Now for the particular case of rotations (##\tau = R##) we have that ##U(R) = \exp(-i \hat{\textbf{n}} \cdot \textbf{J})## (incidentally, Ballentine drops the minus signs that he includes earlier in the table on page 69 -- again not pictured but this is conventional -- why? Is this an erratum? He does it multiple times later so perhaps not, but also he seems to choose a minus sign in front of ##J_z## just at the end of Case (i) so perhaps not). Now for my two questions:

(1) I follow (again it follows exactly from ACuriousMind's answer here) that (7.18) is correct (since ##\psi## is a scalar), but is it really strictly speaking a scalar? Why isn't (7.18) correct

**up to a phase**? Shouldn't we be allowed to insert some ##e^{i\phi}## in (7.18) seeing as (7.18) is just the statement that states must be invariant under rotation, and a state is indeed equivalent up to a phase?

(2) The main question is what on earth a "multicomponent state function" is. Ballentine introduces this with zero definition. Does "multicomponent state function" perhaps mean "state from Hilbert space which is built out of tensor products of other Hilbert spaces"? Now with this stated, I follow the general pattern of (7.19) -- in particular, objects like vectors/tensors/spinors transform more generally than do scalars and the operator ##D## captures this. But I'm afraid I don't then follow how (7.20) obtains, and perhaps this is because I can't make sense of what kind of mathematical object a "multicomponent state function" is. Is Ballentine in going from (7.19) using the following formal (not rigorous) development, where we "expand the objects inside the multicomponent state function" after choosing a rotation about ##z## as Ballentine did before?
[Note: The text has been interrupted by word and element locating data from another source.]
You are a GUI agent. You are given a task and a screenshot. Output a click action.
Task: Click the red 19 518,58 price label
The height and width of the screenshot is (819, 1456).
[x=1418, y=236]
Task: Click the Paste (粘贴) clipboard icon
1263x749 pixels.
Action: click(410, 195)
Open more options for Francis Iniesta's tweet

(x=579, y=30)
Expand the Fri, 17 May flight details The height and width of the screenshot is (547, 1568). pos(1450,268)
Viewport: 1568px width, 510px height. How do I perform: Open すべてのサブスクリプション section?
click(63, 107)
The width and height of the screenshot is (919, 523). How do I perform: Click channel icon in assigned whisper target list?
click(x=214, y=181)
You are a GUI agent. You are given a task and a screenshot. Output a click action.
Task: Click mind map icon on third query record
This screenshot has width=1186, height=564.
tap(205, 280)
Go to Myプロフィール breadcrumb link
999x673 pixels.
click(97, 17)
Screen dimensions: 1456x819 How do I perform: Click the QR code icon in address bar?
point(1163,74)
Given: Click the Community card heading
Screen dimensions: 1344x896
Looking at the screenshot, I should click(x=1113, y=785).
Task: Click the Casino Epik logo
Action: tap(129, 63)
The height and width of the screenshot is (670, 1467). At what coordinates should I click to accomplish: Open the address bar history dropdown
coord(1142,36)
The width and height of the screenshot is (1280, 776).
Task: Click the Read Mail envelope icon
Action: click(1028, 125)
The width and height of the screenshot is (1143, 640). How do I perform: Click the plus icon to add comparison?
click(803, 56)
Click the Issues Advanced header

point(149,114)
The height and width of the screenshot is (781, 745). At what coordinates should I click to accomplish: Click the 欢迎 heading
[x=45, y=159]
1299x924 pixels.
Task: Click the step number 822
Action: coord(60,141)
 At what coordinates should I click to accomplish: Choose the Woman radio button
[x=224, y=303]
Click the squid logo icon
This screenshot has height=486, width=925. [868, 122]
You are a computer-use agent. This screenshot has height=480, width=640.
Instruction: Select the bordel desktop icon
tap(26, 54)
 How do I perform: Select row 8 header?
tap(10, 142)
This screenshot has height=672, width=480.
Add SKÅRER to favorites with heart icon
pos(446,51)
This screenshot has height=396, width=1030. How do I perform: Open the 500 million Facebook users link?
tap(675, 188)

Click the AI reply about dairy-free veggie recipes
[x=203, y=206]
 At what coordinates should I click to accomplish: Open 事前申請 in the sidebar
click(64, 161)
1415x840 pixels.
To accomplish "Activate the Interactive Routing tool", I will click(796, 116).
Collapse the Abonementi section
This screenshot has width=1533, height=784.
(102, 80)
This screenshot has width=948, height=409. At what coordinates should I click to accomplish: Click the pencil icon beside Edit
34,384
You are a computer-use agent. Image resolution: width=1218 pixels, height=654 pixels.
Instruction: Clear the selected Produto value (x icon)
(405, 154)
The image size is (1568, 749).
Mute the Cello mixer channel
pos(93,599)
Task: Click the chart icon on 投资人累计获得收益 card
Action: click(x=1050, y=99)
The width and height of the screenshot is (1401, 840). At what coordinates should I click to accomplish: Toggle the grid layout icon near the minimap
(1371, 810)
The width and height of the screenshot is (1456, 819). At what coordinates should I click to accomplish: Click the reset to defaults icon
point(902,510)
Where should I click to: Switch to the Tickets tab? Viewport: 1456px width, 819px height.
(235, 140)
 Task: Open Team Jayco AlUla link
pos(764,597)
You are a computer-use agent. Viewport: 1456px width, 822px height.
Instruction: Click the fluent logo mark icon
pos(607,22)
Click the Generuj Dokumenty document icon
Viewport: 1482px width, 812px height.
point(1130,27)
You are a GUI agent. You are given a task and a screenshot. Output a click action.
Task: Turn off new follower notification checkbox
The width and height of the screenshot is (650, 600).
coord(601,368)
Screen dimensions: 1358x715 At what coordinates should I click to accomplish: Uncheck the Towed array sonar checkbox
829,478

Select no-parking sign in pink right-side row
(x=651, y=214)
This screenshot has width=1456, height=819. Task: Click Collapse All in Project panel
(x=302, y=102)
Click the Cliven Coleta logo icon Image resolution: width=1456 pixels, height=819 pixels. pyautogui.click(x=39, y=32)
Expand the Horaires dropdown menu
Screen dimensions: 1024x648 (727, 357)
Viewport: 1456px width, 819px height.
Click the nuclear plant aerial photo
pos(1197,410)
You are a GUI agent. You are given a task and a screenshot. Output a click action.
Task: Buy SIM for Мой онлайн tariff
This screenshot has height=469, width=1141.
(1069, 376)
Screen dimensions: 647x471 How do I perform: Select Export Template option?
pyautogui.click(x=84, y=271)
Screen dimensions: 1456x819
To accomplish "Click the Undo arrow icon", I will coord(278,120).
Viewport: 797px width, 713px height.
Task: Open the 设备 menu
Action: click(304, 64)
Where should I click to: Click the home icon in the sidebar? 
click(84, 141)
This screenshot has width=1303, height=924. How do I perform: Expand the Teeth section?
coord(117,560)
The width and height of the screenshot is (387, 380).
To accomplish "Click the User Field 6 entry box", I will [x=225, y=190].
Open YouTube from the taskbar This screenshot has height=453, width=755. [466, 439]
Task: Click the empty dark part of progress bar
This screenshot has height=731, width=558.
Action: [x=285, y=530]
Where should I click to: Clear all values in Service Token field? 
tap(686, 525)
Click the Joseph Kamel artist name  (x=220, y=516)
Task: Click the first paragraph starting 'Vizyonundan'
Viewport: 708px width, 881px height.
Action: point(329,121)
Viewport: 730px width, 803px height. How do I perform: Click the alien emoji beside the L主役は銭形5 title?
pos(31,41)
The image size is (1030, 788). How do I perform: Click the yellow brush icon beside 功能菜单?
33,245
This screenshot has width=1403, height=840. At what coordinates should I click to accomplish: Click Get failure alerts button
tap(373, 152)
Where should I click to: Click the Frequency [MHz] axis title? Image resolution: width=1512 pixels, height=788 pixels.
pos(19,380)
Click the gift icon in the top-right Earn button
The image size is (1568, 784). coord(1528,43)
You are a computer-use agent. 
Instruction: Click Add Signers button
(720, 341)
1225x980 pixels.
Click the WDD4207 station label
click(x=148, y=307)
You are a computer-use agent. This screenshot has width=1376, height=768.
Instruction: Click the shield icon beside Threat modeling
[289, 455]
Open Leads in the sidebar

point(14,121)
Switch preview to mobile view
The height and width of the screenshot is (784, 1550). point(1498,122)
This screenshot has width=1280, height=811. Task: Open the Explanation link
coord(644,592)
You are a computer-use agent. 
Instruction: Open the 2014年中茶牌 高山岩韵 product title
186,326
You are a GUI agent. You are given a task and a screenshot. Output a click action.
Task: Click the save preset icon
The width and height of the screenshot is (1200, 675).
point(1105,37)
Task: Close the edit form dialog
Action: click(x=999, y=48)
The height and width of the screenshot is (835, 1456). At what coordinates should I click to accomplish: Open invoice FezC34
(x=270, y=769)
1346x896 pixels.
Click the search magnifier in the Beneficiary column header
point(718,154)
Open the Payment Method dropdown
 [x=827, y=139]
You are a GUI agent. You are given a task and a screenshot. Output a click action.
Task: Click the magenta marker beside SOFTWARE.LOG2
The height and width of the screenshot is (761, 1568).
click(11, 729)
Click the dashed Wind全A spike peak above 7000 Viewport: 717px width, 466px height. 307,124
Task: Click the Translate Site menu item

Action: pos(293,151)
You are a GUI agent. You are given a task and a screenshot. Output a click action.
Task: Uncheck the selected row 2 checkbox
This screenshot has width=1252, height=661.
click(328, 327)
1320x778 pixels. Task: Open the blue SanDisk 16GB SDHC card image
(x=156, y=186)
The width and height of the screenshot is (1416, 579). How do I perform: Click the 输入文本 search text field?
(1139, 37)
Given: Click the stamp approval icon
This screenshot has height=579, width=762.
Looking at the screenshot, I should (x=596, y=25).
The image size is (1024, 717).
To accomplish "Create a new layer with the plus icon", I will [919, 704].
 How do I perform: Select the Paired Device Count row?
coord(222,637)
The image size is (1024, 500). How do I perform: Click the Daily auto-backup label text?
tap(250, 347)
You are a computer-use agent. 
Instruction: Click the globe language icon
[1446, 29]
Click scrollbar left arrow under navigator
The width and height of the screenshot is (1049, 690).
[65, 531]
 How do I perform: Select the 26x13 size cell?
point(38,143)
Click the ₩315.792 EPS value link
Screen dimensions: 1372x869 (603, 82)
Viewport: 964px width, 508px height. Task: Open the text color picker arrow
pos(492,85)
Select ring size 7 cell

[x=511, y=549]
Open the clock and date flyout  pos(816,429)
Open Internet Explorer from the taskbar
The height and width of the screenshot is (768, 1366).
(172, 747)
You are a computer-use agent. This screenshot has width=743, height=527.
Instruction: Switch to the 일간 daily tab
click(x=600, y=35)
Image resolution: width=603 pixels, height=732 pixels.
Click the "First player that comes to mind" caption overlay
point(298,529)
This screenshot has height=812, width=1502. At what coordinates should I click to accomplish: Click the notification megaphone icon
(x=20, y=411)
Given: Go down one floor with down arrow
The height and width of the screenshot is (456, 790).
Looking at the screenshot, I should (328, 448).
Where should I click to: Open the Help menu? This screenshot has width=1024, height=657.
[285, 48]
$$\textbf{R}\begin{bmatrix} \psi_1(\textbf{x}) \\ \psi_2(\textbf{x}) \\ \dots\end{bmatrix} = D\begin{bmatrix} \psi_1(R^{-1}\textbf{x}) \\ \psi_2(R^{-1}\textbf{x}) \\ \dots\end{bmatrix} \stackrel{?}{=} D\begin{bmatrix} \psi_1(\textbf{x}) + \epsilon\left(y\frac{\partial}{\partial x} - x\frac{\partial}{\partial y} \right)\psi_1\\ \psi_2(\textbf{x}) + \epsilon\left(y\frac{\partial}{\partial x} - x\frac{\partial}{\partial y} \right)\psi_2 \\ \dots\end{bmatrix}\stackrel{??}{=} D\begin{bmatrix} e^{-i \epsilon\hat{\textbf{n}} \cdot \textbf{L}}\psi_1(\textbf{x}) \\ e^{-i \epsilon\hat{\textbf{n}} \cdot \textbf{L}}\psi_2(\textbf{x}) \\ \dots\end{bmatrix} \\ \stackrel{???}{=} De^{-i \epsilon\hat{\textbf{n}} \cdot \textbf{L}}\begin{bmatrix} \psi_1(\textbf{x}) \\ \psi_2(\textbf{x}) \\ \dots\end{bmatrix}$$

from which we conclude indeed that ##\textbf{R} = De^{-i \epsilon \hat{\textbf{n}} \cdot \textbf{L}}##? None of the manipulations I've done make any sense based on any math I've ever learned but they formally "get me there". I'm hoping people can shed light here.